__What you need to do__:
Everything from the line holding "Viewport: 1366px width, 695px" through the end of the records should be printed exactly, apart from the pictures.

__Exercise input__:
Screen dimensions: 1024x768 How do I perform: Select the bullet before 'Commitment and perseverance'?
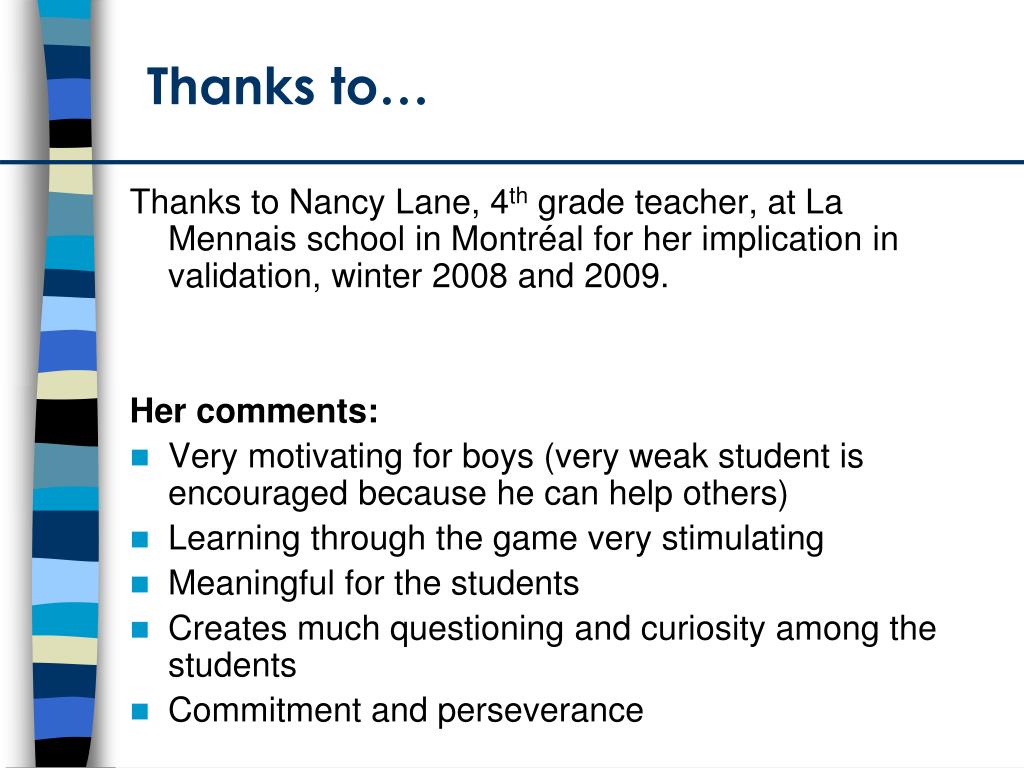point(140,711)
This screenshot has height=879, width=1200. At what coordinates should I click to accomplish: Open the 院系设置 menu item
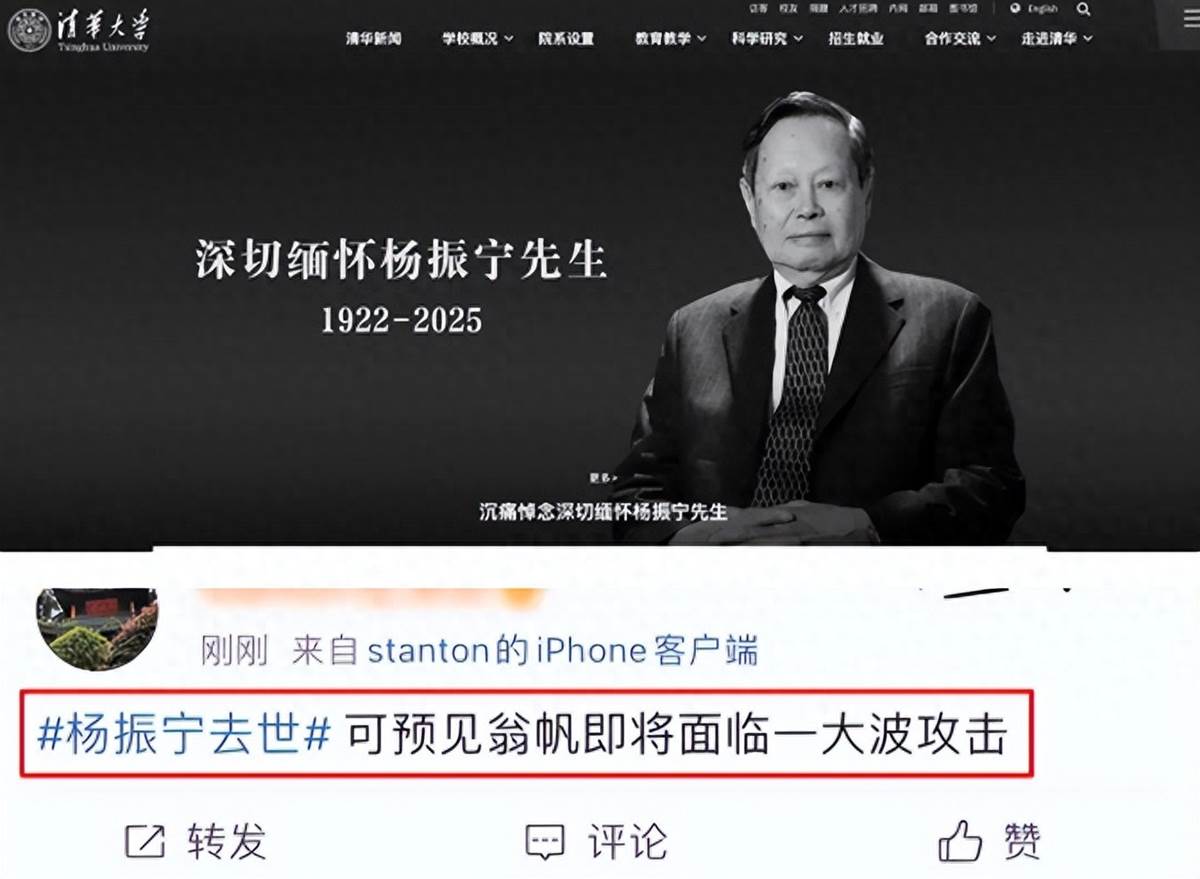pos(566,39)
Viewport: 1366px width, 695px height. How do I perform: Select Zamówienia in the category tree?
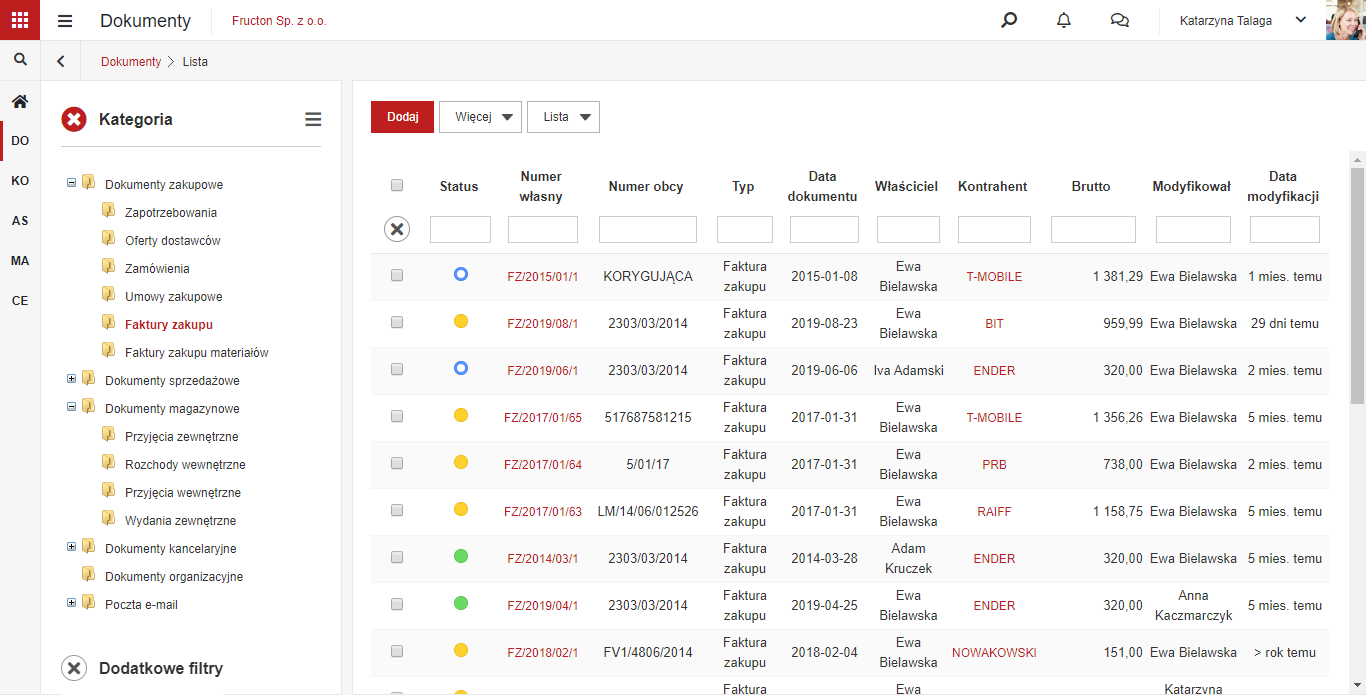coord(157,269)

__Output below__:
Viewport: 1366px width, 695px height. How do I perform: Select Zamówienia in the category tree?
coord(157,269)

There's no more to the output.